══ Input

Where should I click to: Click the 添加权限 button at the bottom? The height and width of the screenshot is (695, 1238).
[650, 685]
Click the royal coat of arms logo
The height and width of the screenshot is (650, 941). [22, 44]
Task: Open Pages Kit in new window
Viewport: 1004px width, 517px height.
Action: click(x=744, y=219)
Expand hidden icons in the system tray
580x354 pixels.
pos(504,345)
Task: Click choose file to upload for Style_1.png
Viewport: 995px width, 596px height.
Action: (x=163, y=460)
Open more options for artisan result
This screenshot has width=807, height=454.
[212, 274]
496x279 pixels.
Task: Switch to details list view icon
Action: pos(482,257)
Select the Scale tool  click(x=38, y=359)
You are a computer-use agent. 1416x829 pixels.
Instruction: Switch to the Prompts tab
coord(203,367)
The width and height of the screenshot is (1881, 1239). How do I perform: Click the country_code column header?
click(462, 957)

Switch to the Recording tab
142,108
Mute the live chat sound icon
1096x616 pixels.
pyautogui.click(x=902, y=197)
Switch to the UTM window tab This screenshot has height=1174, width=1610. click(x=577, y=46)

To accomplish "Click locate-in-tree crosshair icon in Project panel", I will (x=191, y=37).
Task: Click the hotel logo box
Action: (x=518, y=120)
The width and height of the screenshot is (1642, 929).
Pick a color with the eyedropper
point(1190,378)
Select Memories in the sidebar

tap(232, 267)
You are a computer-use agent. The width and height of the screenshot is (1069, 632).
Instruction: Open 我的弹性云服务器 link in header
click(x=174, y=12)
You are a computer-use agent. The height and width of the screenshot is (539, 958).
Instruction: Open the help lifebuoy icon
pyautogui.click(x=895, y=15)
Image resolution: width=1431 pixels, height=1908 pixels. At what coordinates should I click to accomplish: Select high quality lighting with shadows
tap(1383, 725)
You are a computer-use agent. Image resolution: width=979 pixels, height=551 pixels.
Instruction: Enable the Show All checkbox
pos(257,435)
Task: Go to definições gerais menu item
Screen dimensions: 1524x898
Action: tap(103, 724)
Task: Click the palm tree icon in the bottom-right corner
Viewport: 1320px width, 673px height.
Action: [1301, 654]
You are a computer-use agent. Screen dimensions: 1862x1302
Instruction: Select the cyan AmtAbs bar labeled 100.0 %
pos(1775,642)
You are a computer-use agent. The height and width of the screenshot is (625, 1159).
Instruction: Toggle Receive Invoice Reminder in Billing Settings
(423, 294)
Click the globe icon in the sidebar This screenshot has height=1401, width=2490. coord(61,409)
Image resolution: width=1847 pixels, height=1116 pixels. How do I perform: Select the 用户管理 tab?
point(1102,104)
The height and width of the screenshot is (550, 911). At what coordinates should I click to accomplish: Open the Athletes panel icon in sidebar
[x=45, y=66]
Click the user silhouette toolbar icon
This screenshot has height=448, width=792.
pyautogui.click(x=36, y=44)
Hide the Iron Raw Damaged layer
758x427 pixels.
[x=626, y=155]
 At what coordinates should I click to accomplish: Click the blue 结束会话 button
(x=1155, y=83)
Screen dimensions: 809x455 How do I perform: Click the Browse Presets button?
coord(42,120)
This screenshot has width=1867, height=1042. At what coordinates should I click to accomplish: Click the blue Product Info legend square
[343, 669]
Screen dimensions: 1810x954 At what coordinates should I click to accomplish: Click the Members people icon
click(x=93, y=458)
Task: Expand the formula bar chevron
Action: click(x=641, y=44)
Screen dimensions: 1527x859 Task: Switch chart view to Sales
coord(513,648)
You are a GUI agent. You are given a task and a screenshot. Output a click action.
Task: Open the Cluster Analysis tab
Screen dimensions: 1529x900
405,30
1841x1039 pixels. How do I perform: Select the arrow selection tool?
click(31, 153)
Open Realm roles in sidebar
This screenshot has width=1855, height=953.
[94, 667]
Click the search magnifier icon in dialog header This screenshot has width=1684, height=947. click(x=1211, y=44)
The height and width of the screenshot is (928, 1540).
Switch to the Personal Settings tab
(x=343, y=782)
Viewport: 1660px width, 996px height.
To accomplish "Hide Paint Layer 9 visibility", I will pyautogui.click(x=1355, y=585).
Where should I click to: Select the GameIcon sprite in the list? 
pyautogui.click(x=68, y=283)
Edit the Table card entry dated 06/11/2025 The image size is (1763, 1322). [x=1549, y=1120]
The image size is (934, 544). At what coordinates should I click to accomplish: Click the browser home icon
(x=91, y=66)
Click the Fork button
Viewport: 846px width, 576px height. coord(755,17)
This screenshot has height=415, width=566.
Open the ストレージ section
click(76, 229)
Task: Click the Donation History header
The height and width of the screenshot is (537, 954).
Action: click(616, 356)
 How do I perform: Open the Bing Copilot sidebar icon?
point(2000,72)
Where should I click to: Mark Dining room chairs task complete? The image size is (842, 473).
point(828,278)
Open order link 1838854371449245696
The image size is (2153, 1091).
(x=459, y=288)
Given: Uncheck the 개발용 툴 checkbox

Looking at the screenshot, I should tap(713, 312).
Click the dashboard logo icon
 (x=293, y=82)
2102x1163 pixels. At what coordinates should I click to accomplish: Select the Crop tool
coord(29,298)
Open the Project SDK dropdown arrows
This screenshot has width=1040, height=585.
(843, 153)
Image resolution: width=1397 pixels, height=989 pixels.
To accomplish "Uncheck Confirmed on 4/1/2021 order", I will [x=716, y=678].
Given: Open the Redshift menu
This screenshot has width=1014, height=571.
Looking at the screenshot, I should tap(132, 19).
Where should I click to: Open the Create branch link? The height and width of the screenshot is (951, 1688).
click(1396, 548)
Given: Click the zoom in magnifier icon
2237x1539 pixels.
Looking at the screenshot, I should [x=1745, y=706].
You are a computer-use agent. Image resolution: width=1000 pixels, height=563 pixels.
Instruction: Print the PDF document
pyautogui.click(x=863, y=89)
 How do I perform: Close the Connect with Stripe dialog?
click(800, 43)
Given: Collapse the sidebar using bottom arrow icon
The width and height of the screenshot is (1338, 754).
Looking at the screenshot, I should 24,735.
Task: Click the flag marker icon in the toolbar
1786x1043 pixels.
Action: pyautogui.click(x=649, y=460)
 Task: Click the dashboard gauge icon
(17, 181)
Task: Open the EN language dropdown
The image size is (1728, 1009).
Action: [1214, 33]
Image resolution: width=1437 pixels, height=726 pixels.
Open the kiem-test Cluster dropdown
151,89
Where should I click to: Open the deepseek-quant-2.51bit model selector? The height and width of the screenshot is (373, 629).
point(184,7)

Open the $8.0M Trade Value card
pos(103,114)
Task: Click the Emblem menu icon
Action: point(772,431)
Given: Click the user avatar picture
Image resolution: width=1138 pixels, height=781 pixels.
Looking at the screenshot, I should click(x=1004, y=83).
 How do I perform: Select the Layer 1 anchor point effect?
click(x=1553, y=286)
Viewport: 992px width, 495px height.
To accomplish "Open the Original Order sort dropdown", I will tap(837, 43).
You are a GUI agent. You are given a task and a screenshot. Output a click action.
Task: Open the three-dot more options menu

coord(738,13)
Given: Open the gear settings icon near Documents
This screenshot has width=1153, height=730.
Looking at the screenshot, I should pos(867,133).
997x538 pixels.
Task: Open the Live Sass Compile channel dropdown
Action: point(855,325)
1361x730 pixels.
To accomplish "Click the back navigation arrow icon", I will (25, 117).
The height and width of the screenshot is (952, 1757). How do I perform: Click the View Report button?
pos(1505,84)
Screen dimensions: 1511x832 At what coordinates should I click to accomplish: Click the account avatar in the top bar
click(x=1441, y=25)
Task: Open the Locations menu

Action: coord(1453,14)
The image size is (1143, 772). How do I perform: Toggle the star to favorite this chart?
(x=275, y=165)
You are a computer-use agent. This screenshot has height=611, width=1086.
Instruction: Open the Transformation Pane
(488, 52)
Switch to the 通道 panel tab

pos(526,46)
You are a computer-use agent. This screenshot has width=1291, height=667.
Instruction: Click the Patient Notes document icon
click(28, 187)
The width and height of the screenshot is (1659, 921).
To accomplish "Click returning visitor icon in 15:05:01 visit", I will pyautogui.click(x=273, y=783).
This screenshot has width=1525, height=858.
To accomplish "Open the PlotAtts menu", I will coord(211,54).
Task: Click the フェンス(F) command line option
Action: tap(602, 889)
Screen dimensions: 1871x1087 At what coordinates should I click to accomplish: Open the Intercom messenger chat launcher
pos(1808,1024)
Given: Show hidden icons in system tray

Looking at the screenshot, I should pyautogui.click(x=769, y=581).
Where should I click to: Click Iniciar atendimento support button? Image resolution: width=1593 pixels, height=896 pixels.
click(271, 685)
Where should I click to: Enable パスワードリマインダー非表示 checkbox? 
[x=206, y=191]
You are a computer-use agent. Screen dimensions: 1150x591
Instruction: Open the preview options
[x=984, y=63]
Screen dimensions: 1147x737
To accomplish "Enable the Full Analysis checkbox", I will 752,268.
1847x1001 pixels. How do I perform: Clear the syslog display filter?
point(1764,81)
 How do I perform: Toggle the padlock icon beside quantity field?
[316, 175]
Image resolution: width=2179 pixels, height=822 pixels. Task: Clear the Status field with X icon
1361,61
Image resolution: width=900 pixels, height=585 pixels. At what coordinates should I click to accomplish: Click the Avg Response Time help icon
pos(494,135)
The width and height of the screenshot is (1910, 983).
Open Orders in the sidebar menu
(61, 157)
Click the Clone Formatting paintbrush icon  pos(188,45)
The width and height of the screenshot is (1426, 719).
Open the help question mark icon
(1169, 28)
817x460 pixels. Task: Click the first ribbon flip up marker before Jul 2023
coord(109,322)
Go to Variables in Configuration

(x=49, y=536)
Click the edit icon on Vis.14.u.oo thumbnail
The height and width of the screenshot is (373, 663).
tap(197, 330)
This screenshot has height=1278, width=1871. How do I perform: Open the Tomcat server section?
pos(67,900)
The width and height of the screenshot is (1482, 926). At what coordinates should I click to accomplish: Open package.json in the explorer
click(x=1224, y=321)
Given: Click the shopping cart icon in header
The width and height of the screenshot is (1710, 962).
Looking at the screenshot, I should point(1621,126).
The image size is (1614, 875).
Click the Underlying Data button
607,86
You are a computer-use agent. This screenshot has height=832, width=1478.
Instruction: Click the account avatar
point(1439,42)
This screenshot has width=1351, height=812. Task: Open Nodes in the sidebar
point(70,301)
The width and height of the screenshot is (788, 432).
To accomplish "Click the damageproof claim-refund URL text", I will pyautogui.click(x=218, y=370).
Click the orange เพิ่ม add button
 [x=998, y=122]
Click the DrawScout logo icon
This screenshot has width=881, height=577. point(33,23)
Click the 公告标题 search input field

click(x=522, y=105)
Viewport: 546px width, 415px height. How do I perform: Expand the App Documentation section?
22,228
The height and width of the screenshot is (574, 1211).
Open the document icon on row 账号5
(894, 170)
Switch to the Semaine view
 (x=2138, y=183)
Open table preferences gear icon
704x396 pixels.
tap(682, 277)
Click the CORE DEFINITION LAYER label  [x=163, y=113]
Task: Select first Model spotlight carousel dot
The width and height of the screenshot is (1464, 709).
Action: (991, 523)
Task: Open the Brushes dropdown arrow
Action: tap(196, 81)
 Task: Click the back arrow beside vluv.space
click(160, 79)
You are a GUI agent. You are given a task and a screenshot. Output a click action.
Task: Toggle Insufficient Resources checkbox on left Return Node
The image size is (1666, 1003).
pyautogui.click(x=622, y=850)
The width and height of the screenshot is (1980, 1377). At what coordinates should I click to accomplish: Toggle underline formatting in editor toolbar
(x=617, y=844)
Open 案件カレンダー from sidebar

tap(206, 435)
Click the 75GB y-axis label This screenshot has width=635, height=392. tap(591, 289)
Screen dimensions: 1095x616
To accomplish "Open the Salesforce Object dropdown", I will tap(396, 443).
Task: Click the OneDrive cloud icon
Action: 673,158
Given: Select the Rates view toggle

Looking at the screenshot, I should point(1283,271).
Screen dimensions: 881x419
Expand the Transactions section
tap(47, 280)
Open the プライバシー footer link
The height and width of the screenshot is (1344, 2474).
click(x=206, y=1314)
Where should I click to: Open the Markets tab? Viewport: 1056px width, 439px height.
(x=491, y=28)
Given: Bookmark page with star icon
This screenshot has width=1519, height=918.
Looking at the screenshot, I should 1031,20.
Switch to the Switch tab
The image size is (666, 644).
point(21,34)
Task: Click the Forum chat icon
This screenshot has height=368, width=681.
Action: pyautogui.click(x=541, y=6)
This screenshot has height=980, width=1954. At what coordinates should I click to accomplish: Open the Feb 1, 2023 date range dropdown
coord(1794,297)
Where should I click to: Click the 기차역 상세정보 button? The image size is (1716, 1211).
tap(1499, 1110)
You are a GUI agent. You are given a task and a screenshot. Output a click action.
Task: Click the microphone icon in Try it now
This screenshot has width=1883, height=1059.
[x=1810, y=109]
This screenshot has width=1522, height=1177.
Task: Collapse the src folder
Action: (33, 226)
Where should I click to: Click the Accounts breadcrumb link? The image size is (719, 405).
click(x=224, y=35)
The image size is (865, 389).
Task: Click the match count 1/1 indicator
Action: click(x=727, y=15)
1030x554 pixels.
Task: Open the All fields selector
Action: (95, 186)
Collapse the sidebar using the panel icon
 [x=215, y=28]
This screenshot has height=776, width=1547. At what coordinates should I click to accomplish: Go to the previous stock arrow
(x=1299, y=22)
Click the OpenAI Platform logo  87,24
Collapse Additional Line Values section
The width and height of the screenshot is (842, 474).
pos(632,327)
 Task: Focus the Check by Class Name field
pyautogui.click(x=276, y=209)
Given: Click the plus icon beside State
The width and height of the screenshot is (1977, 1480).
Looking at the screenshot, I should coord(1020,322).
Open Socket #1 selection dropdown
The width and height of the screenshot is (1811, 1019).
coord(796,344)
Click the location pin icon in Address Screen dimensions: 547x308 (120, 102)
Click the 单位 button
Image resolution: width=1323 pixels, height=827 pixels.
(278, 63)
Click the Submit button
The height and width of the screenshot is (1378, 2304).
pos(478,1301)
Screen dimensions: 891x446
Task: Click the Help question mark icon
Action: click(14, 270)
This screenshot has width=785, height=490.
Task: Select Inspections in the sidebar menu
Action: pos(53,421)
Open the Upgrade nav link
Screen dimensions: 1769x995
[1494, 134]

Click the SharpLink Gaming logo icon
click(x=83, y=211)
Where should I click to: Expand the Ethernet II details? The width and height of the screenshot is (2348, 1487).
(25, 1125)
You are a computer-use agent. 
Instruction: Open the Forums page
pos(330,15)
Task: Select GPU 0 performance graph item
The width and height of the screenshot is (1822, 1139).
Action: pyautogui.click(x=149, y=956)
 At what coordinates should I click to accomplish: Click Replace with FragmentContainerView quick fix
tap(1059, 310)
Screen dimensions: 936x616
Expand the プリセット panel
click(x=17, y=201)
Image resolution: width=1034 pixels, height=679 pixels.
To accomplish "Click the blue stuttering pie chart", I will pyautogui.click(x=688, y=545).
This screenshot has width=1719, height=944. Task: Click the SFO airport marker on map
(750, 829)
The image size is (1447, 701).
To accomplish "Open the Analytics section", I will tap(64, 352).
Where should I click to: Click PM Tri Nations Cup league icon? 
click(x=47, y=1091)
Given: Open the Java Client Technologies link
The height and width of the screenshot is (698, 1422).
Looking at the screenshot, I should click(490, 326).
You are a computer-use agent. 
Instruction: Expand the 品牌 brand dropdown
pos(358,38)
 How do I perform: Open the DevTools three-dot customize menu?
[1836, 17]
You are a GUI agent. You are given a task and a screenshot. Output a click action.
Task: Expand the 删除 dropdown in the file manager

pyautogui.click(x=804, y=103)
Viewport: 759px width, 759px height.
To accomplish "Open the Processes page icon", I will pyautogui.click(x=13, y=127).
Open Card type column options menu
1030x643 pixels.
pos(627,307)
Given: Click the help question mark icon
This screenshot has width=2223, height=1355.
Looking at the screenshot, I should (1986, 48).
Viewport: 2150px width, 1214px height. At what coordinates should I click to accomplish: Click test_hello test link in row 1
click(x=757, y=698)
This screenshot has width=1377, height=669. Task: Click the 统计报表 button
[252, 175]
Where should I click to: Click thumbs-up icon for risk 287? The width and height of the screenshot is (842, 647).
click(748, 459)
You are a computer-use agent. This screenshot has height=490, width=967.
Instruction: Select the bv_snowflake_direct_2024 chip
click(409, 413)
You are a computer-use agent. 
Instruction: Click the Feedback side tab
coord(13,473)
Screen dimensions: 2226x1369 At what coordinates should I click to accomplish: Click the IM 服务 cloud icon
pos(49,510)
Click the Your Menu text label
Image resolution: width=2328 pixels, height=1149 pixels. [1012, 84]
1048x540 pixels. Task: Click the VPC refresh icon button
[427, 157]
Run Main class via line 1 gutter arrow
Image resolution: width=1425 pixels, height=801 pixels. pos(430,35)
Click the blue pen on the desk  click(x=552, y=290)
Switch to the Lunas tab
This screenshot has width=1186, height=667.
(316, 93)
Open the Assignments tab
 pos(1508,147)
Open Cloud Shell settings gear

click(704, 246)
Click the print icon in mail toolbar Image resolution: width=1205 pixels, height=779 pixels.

════

# [Your instructions]
From the material above, set down exactly the lines starting at the one with "704x396 pixels." and ending at the one with "Screen dimensions: 881x419", end lines included.

# [Solved problem]
704x396 pixels.
tap(682, 277)
Click the CORE DEFINITION LAYER label  [x=163, y=113]
Task: Select first Model spotlight carousel dot
The width and height of the screenshot is (1464, 709).
Action: (991, 523)
Task: Open the Brushes dropdown arrow
Action: tap(196, 81)
 Task: Click the back arrow beside vluv.space
click(160, 79)
You are a GUI agent. You are given a task and a screenshot. Output a click action.
Task: Toggle Insufficient Resources checkbox on left Return Node
The image size is (1666, 1003).
pyautogui.click(x=622, y=850)
The width and height of the screenshot is (1980, 1377). At what coordinates should I click to accomplish: Toggle underline formatting in editor toolbar
(x=617, y=844)
Open 案件カレンダー from sidebar

tap(206, 435)
Click the 75GB y-axis label This screenshot has width=635, height=392. tap(591, 289)
Screen dimensions: 1095x616
To accomplish "Open the Salesforce Object dropdown", I will tap(396, 443).
Task: Click the OneDrive cloud icon
Action: 673,158
Given: Select the Rates view toggle

Looking at the screenshot, I should point(1283,271).
Screen dimensions: 881x419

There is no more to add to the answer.